Two years have passed. Ordaz told me last week: "I remember every detail of that night."

Roberts said under oath that, while stopped in her car on the other side of the truck, she heard screaming and shouting so violent that she feared a homeless person was attacking someone. My experience is that lawyers do not casually perjure themselves.

DART has a witness backing up Aponte's story--Charlie Square, behind the wheel of the bus. He said there was no gun, only "a conversation" between Aponte and Ordaz.

Sure, maybe. But I visited a DART repair facility last week and got a good look at a DART tow truck. They have a big tank on the back to pump air into the brake system of the disabled buses they tow. The tank obscures the rear window of the tow truck. I do not see how Square could have seen anything.

I called Square, and we spoke briefly. He told me that he and Aponte had to communicate with hand signals while Aponte was towing him.
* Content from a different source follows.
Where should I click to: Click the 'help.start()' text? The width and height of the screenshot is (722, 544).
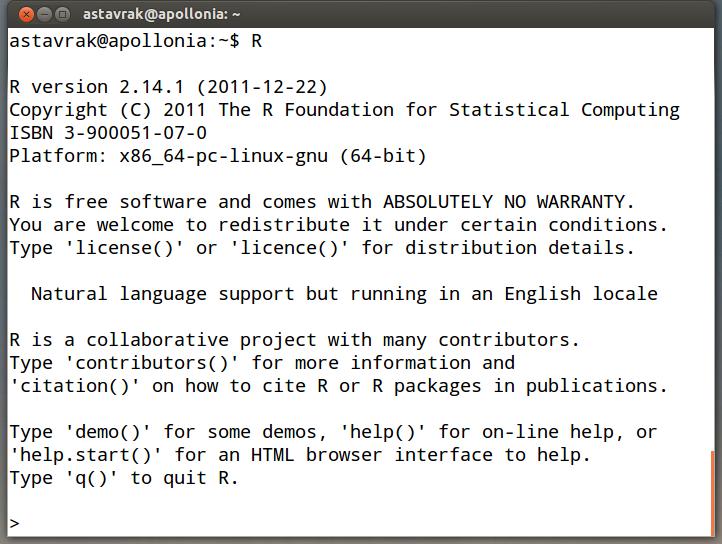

I asked specifically if they had to do the hand signals "out the window."

"Yes," he said.

He wouldn't discuss the Aponte case in particular, but I interpreted what he had to say as confirming my earlier impression--that he couldn't have seen through the rear window of the tow truck.

Seems like DART would have known that.

Ordaz believes that DART, as a public entity, should have felt a heightened urgency about investigating his claim. But DART played the public agency card just the other way. DART spokesman Morgan Lyons told me DART had invoked its "sovereign immunity" from suit as a state agency. A judge agreed and barred Ordaz from suing DART. Ordaz is still suing Aponte, however, and DART is still providing Aponte with legal defense.

Lyons told me an investigation of the incident was carried out by the Dallas Police Department. But that's sort of a dodge. Jennifer Roberts made the report to the DPD, not DART. A DPD detective called her back, found out nobody was shot and never called again.

DART needed to investigate this as a personnel matter, not as a criminal complaint. They should have wanted to know if they had a dangerous employee on the street waving guns out the window.

I'm not saying Ordaz and Roberts are telling the truth and Aponte and Square are not. That question could go either way. This is my point: What Ordaz got from DART was a straight "screw you." That's why this is a lawsuit now, which is crazy in itself.

Guy calls up the Dallas Area Rapid Transit agency and tells them one of their tow-truck drivers just went bananas and pulled a gun on him in traffic. What does DART do?

Zip. Is that somebody who feels bulletproof, or what?